Although this latter story of the Queen of Sheba is evidently fabulous, there is no doubt that the Bible story is true, because recent explorers have visited the country of the Queen of Sheba and her old capital Marib, a short distance east of Sanaa, and have brought back inscriptions which tell of the ancient glory of her kingdom. In the Old Testament the Sabaeans lived in Sheba, and their caravans brought gold and precious stones and spices into distant lands. (See Job vi. 19; Ezek. xxvii. 22, and Psalm lxxii. 10.)
On my first and second visit to Sanaa, the high mountain capital of all Yemen, I was privileged to look over into the borders of the country where the Queen of Sheba lived, and on the journey described in Chapter III I probably travelled from the coast by the same road which was used in the days of Solomon. It is not easy to build roads in so mountainous a country. Everywhere one can see the ruins of the old Himyarite civilization which flourished here from the time of Solomon until the Christian era. Some of the roads undoubtedly have been kept in repair ever since they were built along the mountainside by these early engineers. Stone bridges across torrent beds, tanks for holding water, and old castles with inscriptions in the strange language, still witness to the strength and vigour of this old empire. The accompanying picture is not that of the Queen of Sheba herself, but is undoubtedly that of a princess in the Sheba country. It was found among many, many other inscriptions and carvings in the land south of Marib, the old capital, where the famous dyke was built which was destroyed by a flood. When you study the picture, you will notice that the woman’s dress, with its ornaments and without a veil, the use of a throne, the carved pillars, and the page boys (or are they girls?) in waiting, are all so very different from the Arabia of to-day. The picture is also interesting when we remember how the early travellers and scientists who copied or brought back these famous inscriptions have confirmed the history of the Old Testament and its many references to South Arabia. One of them says: “The Queen of Sheba proved Solomon with hard questions, all of which in his wisdom he answered her. Now we who study the Old Testament, reversing the process, go to the wonderland of that queen with a multitude of inquiries, to many of which it has already given us a satisfactory reply.”

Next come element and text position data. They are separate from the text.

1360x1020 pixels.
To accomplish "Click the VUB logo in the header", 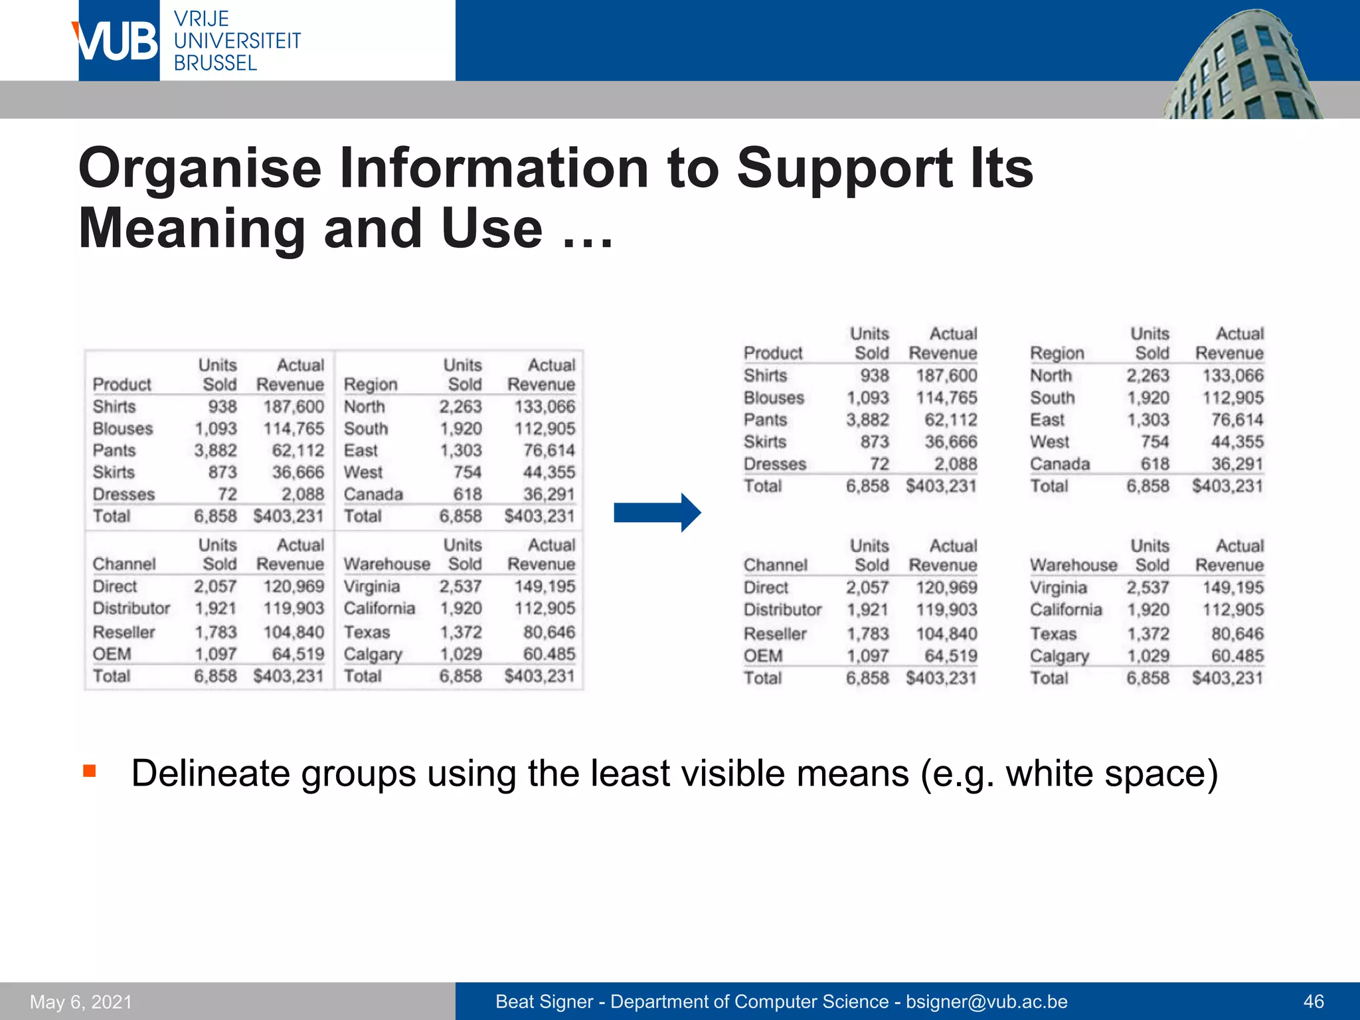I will coord(118,41).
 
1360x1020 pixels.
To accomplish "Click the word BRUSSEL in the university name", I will coord(215,63).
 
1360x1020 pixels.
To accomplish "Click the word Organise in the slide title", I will coord(200,169).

The capital of the Queen of Sheba, Marib, is largely in ruins, but something of the glory of the old civilization still lingers at Sanaa, which is at once one of the most beautiful and one of the most ancient cities of Arabia, built before the time of Solomon. It lies in a wide valley 7,250 feet above sea level. Jebel Nakum, with its marble quarries, rises abruptly like a fortress, just east of the city. The town is surrounded by a high wall, and has four gates. The houses are many of them four and five stories high, built of stone, and as they have no window-glass, they use slabs of alabaster instead. The population of the city is about fifty thousand, of whom more than twenty thousand are Jews.

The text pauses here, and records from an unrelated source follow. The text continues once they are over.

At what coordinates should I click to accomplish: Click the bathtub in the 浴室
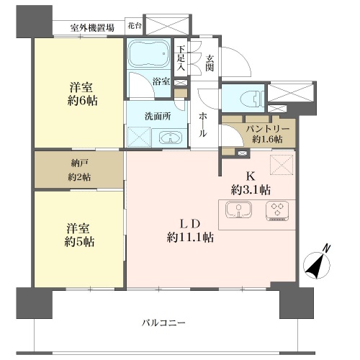(x=148, y=54)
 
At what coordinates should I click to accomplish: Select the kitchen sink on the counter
(x=238, y=210)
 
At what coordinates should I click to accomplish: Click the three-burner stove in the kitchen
(x=277, y=211)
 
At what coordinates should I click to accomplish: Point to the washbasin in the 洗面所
(x=170, y=138)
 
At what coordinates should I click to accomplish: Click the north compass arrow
(x=315, y=264)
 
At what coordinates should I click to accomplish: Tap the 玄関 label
(x=210, y=63)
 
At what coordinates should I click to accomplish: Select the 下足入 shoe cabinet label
(x=181, y=58)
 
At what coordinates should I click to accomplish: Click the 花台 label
(x=135, y=26)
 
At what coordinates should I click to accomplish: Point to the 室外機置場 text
(x=92, y=28)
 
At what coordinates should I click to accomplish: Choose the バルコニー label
(x=163, y=323)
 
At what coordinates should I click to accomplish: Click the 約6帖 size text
(x=83, y=101)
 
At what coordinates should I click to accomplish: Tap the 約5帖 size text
(x=79, y=241)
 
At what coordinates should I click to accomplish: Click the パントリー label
(x=268, y=129)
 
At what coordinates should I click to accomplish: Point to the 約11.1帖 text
(x=190, y=238)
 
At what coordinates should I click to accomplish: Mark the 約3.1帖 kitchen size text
(x=251, y=190)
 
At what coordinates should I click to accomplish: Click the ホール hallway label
(x=202, y=125)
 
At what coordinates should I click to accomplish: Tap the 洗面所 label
(x=158, y=117)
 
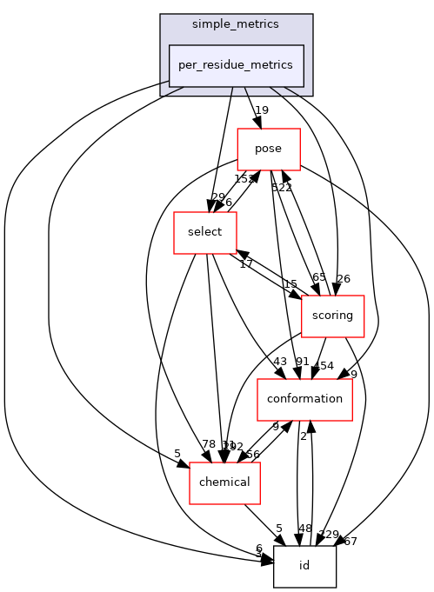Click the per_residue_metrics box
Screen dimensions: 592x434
(236, 65)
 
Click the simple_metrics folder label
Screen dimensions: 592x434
(236, 24)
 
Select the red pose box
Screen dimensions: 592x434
(269, 149)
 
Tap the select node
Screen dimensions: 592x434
(204, 232)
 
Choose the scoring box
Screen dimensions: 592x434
(331, 316)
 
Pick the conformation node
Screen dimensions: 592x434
(304, 399)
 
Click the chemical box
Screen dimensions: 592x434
(225, 482)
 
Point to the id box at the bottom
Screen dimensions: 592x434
(304, 566)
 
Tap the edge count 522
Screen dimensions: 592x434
(280, 188)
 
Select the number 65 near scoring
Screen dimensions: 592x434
(319, 277)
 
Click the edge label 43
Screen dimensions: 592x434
(279, 362)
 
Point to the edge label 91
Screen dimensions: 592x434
(302, 362)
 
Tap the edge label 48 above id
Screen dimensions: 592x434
(304, 529)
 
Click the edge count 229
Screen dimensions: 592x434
(330, 535)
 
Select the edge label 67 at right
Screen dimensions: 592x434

A picture carved in stone 2,000 years old, with its inscription, from the land of Sheba
My first visit to the city was in 1891, and the second in 1894. The first time I came straight up from Hodeida through Menakha, and in four days reached the city. The second journey was from Aden northward, leaving on July 2d, but what with delays and accidents and imprisonment by the Turks at Taiz, I did not reach Yemen’s capital until the 2d of August. The most surprising thing about Sanaa is not its old ruins, nor the wonderful fertility of the country round about, but the interesting character of its population. Here was a large city full of Jews who came to this part of the world, as they themselves testified, long before the destruction of Jerusalem; Greek merchants were carrying on a brisk trade in all the manufactured articles of Europe with the Arabs of the interior; Turkish army officials in splendid uniform trying in vain, as they are to-day, with their regiments of Turkish troops to put down Arab rebellions; and then the Arabs themselves, men, women and children, strong mountaineers, with love for liberty and heartily despising the government of which they are unwilling subjects.

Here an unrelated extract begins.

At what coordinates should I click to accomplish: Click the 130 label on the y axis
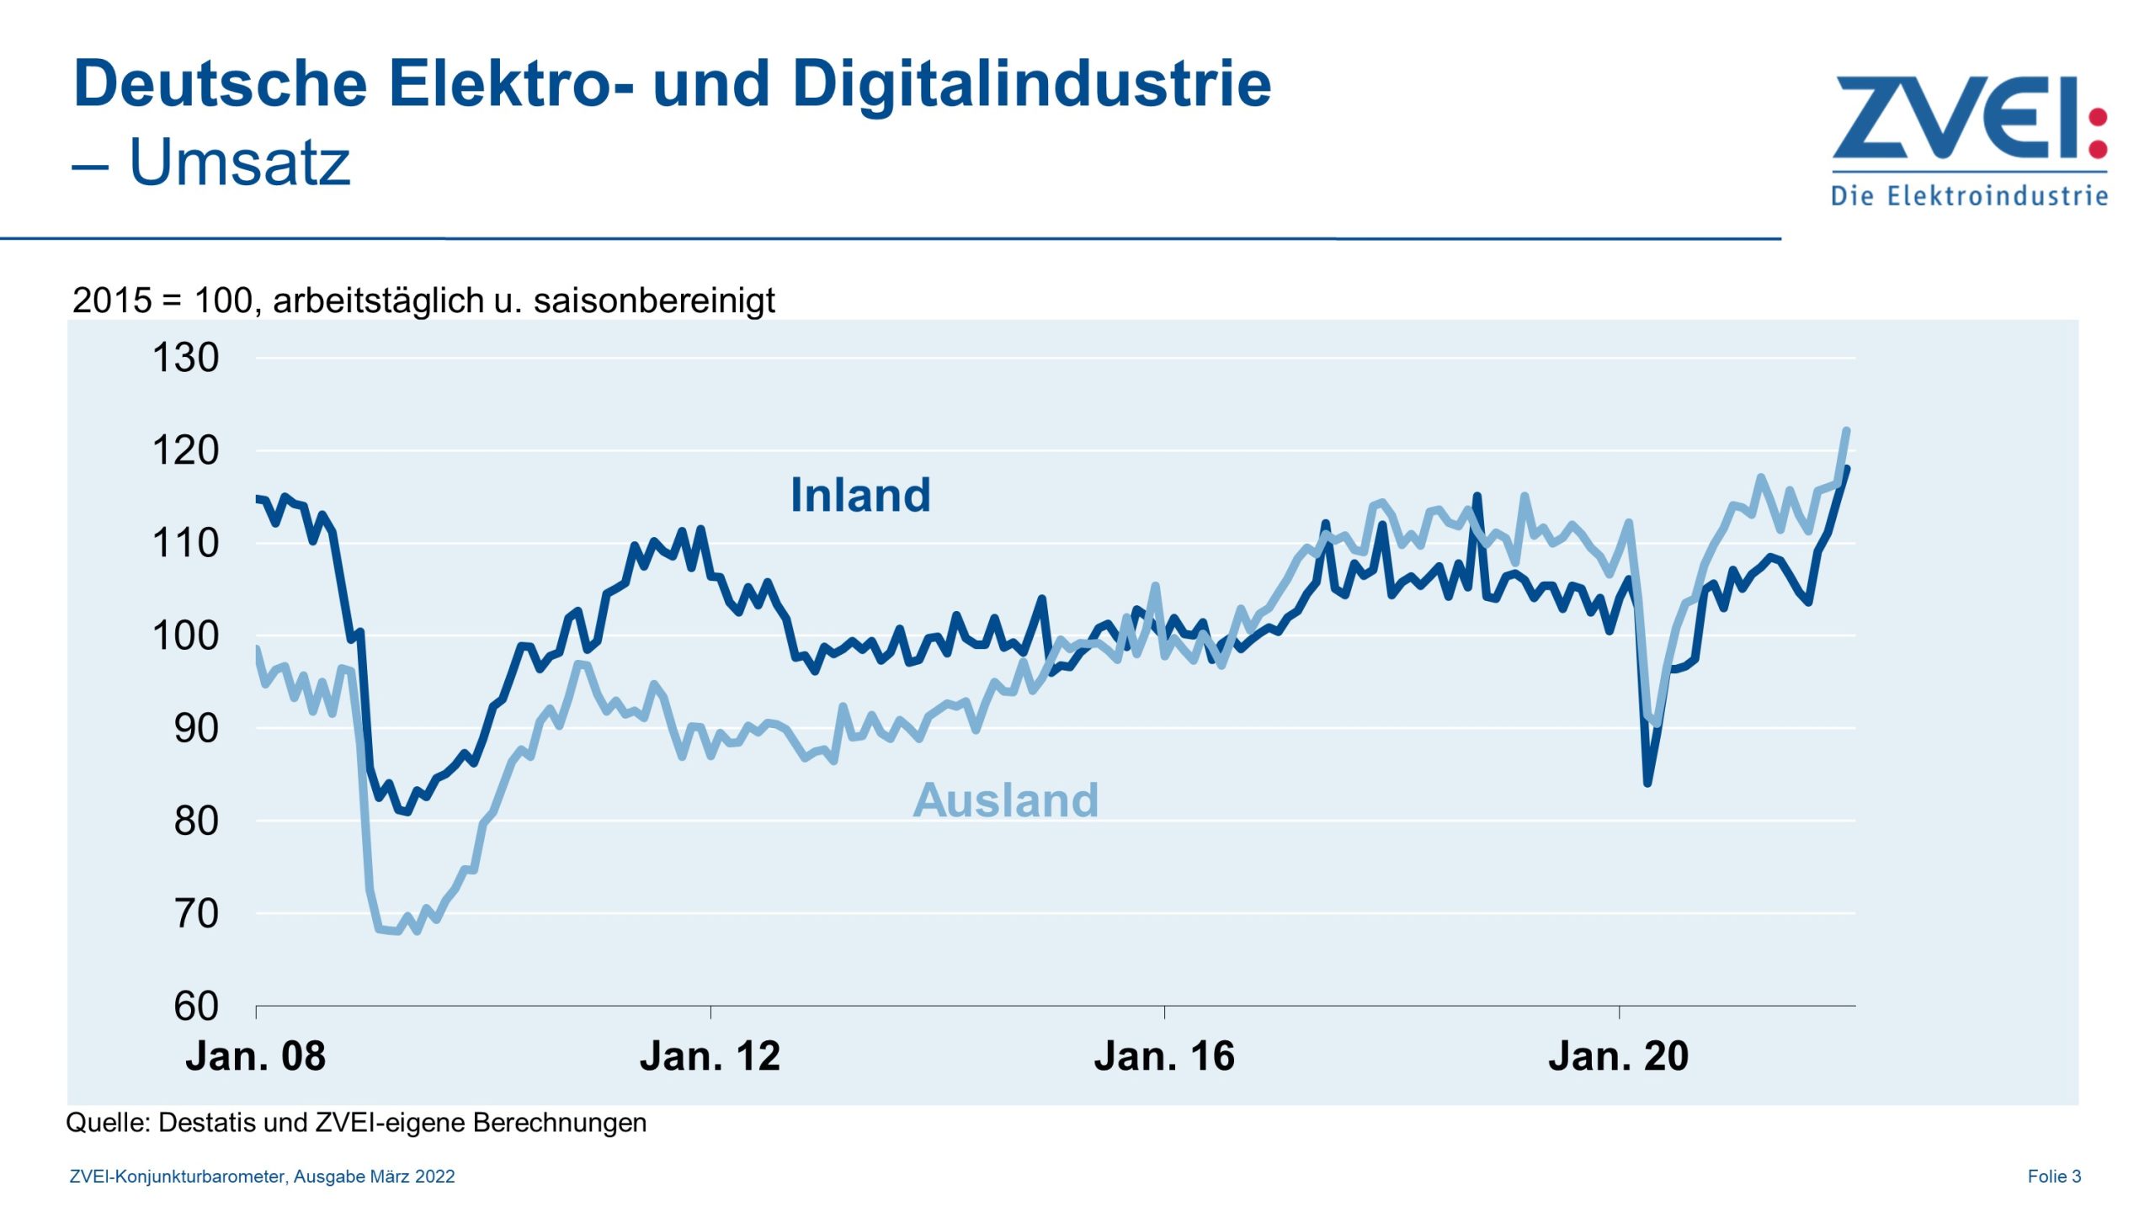point(185,358)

Looking northward from this city you can see the highlands of Asir and the distant road that leads through Nejran. All this country was once Christian, and in Sanaa itself stood the great cathedral built by the Abyssinian king, Abraha, about the time when Mohammed was born. From Sanaa he led his army to Mecca, hoping to take the city and convert it to the Christian faith, but he was not successful. In the Koran chapter of “The Elephant,” you may read how the Christians were defeated when smallpox broke out among them. Standing on the slopes of Jebel Nakum and looking eastward, the country of the Queen of Sheba is spread out before you. You can imagine I was very sorry that, having been robbed of all my money on the way, it was impossible to carry out my plan of going from Sanaa to Marib, and from there right across Arabia to Bahrein. Perhaps some of you who read these lines will be privileged to make this journey. If you are, you will pass through some of the most interesting ruins in the world, and the hardships of a camel journey will be abundantly compensated by what you see on the road.